Drawing from this analogy, I am tempted to think of an academic institution, an ideal one, as not so dissimilar to a Lego kit.

The American liberal education model as articulated in the well-known “Yale Report of 1828”2 argued for a broad curriculum which caters to the educational needs of the student and the nation; a curriculum designed to develop the human being and the citizen. However, our modern curriculum does not sufficiently capitalize upon the diversity of disciplines on campus. We are adept at producing graduates with very specific disciplinary skills; however, without breadth and perspective, these skills allow one to see the world only linearly. We are teaching to produce specialists and — despite the constant drumbeat about the values of interdisciplinary learning — such efforts occur in isolation. What complexity theory appears to be telling us is that the university is a veritable playground of ideas, and the job of teachers is to lay the groundwork to create connections for the students so they may freely roam and “play” in this space. Our job is not always to tell students what or how things “are;” there must be room in our education system for students to create new knowledge out of old ideas.

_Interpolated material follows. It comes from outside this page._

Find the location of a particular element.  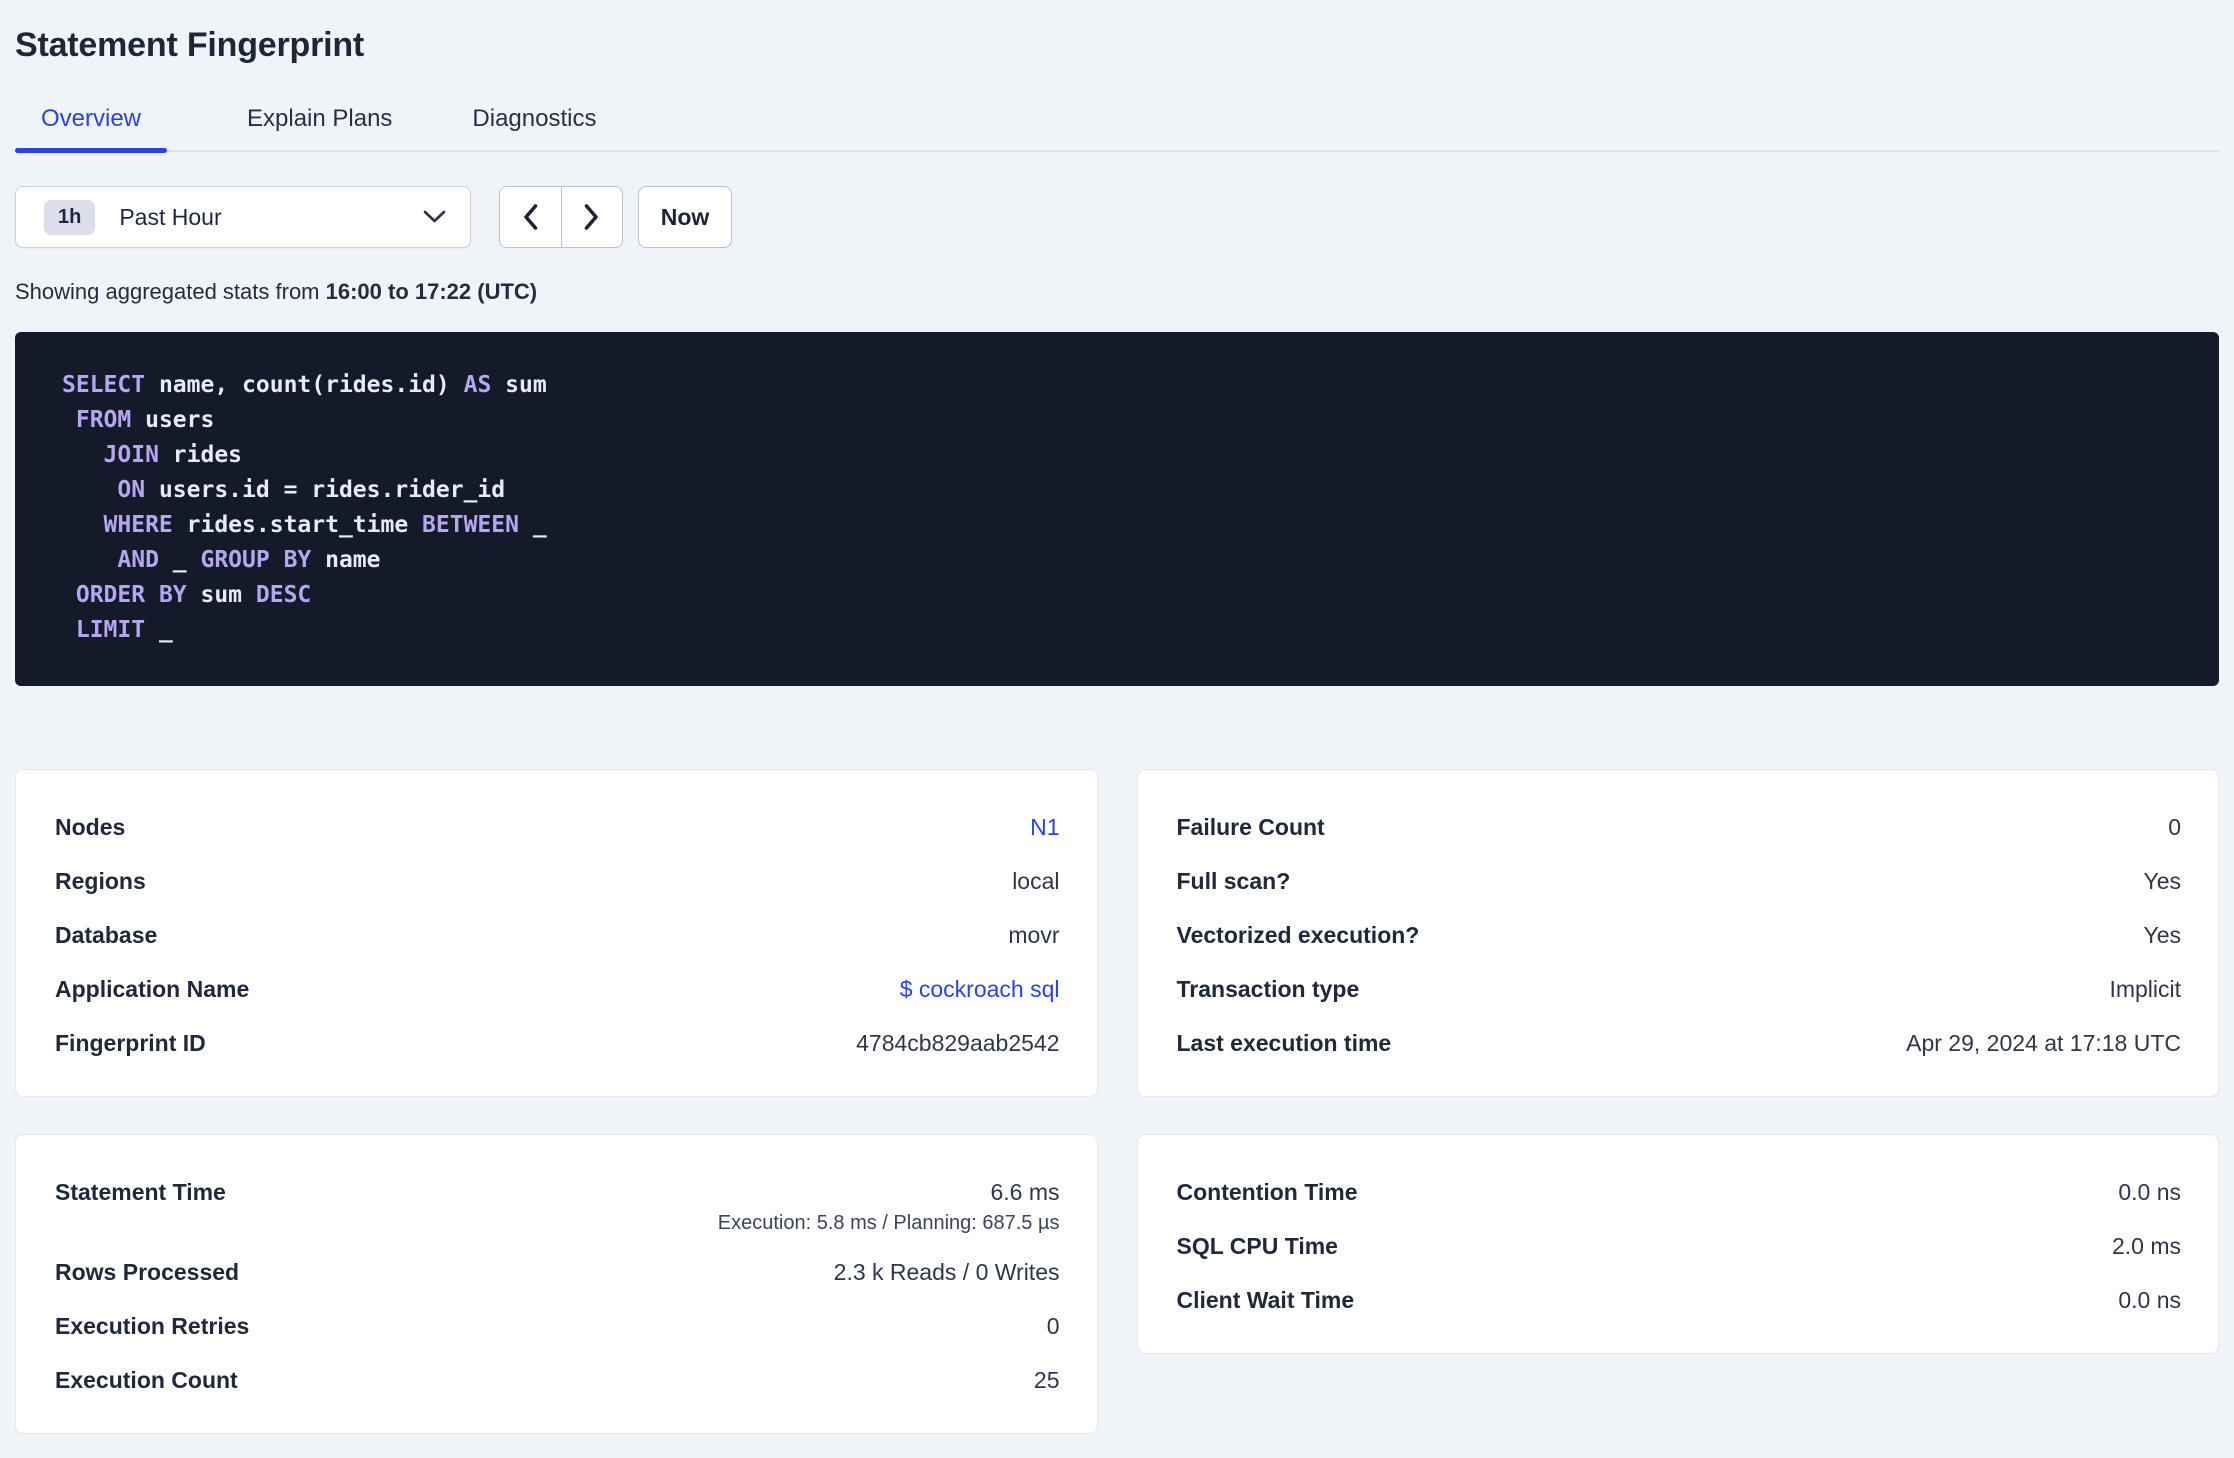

To use a physics analogy, creation, or work, is the realization of the potential energy of a system. Creativity, therefore, is nothing but an emergent property of any complex system, including education, where new knowledge and ‘ways of understanding’ can arise spontaneously — provided the curriculum is founded upon and accepting of diverse ways of knowing.

To test out the practicality of these ideas, where connections and diversity are intrinsic to the curriculum, some of my colleagues and I have initiated the LASER (Linking Art and Science through Education and Research) program, which aims to bring together faculty from diverse disciplines (arts and science at this stage): Mathematics, Physics, Photography, Music and Education. Our plan runs the gamut, from merely guest lecturing in each others’ classes to team-teaching courses and even having our students work with us on research projects such as the mathematics of music, the physics of painting, visualizing flows and the fluid dynamics of vocal music, to name a few. Feel free to take a look at our website on the CSAM page3 which contains some of our ideas. My colleague Mika Munakata and I have also experimented with some of these ideas in our mathematics courses over the past few years and have shown success at fostering creativity and engagement in the classroom4.

I realize that this “Lego-philosophy” of creativity can only be validated, in time, with the maturation of The LASER Project. I will keep you posted about the outcomes. In the meanwhile, let me know your thoughts about this. I have benefited tremendously from our Creative Research Center-related conversations. Similar talks with colleagues from other disciplines here at Montclair State have made me see things in a new light and, on several occasions, clarified things I believed I already knew. I am hoping the same can happen for our students.

As 2019 takes hold of our lives, I wish you and the followers of the CRC, a new year filled with creativity!